20.01.2026

Mag. Eva Guserle

Vorsitzende der ÖPU (Österreichische Professoren Union)

Gymnasien sind und müssen auch in Zukunft unverzichtbare Bestandteile der österreichischen Schullandschaft bleiben. Sie haben sich über Jahrzehnte hinweg bewährt und erfüllen eine zentrale Aufgabe: eine fundierte Allgemeinbildung sowie die gezielte Förderung leistungsbereiter und leistungsfähiger Schüler:innen. Gerade in einem ressourcenarmen Land wie Österreich ist es essenziell, auf Wissen, Können und den Willen zur Leistung zu setzen. Eine Schule der Zukunft darf sich daher nicht allein an kurzfristigen Trends orientieren, sondern muss zeitlose Grundlagen und Fähigkeiten stärken.

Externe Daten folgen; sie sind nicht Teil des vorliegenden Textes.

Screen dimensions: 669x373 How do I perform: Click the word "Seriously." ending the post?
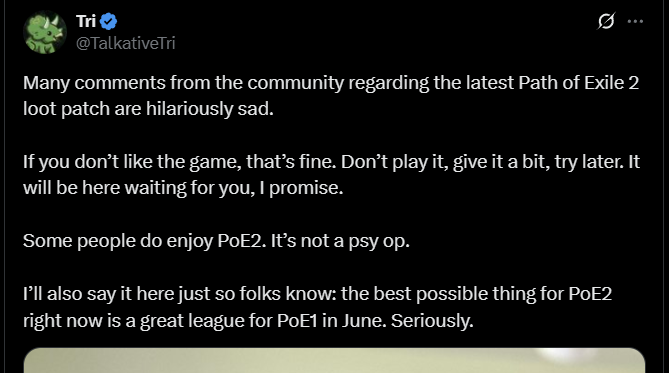(432, 321)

In den vergangenen Jahren ist der Leistungsbegriff im schulischen Kontext zunehmend in die Defensive geraten. Dabei darf und muss Schule wieder Leistung einfordern dürfen. Leistungsorientierung bedeutet nicht Ausgrenzung, sondern klare Erwartungen, transparente Ziele und die Bereitschaft, Anstrengung als etwas Positives zu begreifen. Lernen ist kein Selbstzweck, sondern die Grundlage für persönliche Entwicklung, gesellschaftliche Teilhabe und wirtschaftliche Zukunftsfähigkeit. Eine Schule, die Leistung wertschätzt, vermittelt jungen Menschen auch Durchhaltevermögen, Verantwortung und Selbstvertrauen.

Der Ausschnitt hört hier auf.